The 3rd slot is also controlled by the right hand red on off switch. I ran the panel leads to slot 1 then the power out from slot 2 to the battery. The power out of slot 3 runs to the second controller I am using as a power port. Of course I have fuse all circuits with 10Amp.

The left hand red switch works like this controller shows volts tap switch one time it will read amps in from panel tap it again it will read amps out (what you are using).
It will after a few seconds return to the voltage read out.
Hope this explains some of it.

solar3 by bob smith, on Flickr


----------



## Smitty901

Panels held up to a 20 minute plus heavy as heck hail storm. Size from marble to a quarter.
How about mixing a small say a 500 watt wind generator with the small solar?


----------



## Smitty901

Snow likely, over cast little useable sun next two days. I may run the lights all night each night and see how it plays out.


----------



## Smitty901

Sun up and snow started . I appears as another day of no real sun. Such is the down side to solar. However I can still run both light off battery .
While over cast and snow it is bright out side. The panels have brought the battery from 12.4 to 12.7 volts. Not a lot but it is something.


----------



## Smitty901

At 0800 it is 20 degrees out. Ice on the solar panels overcast but bright out. The panels are putting .1 amps back into the battery. Not much but that should come up as the day goes by.

1130 full sun for a while now. Ice has melted off panels. 14.1 volt at 2.8 amps. Battery is well charged.

1500 overcast putting .8 amps back ran lights off the system for dinner no major drop in battery.


----------



## Smitty901

Full sun bright day cold . The panel have been basically been out in standby by the controller. The one battery is at full charge.


----------



## budgetprepp-n

Smitty901 said:


> Sun up and snow started . I appears as another day of no real sun. Such is the down side to solar. However I can still run both light off battery .
> While over cast and snow it is bright out side. The panels have brought the battery from 12.4 to 12.7 volts. Not a lot but it is something.

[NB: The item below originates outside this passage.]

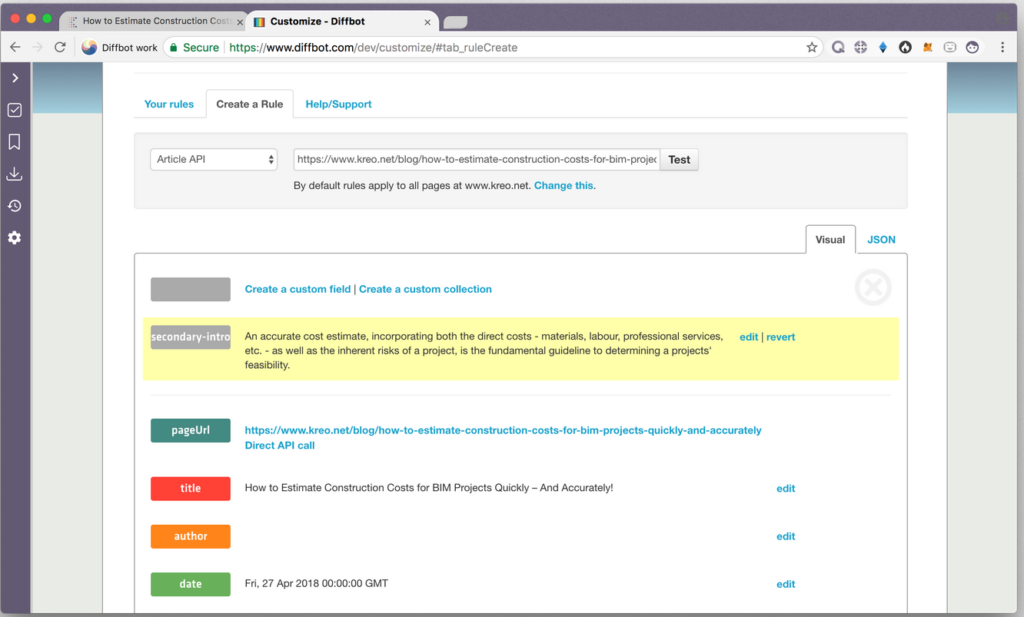Image resolution: width=1024 pixels, height=617 pixels.
Task: Open the bookmarks icon in the left sidebar
Action: [14, 142]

Well it shows that you can still get some charge without direct sunlight. -- That's a good thing


----------



## budgetprepp-n

Smitty is showing us that having a small solar set up isn't that hard or expensive. I have heard
people say that candles or lanterns will be all they need or want. I would think any true prepper would 
have a small solar set up of some kind stashed. Even if it is one of the kits from harbor freight.
With one of the small kits you could have lights all night using the low amp draw L.E.D. bulbs.
Or run a radio. Stash a solar kit and when the time comes use a car battery if you need to.

Even if you can only run one light it might be comforting and bring some normality to stress situation


----------



## budgetprepp-n

Smitty901 said:


> Running the light all night again for the 3rd night . Next step will be to go ahead and figure out where to mount it . I am sure once I do the panels will be a bit more effective.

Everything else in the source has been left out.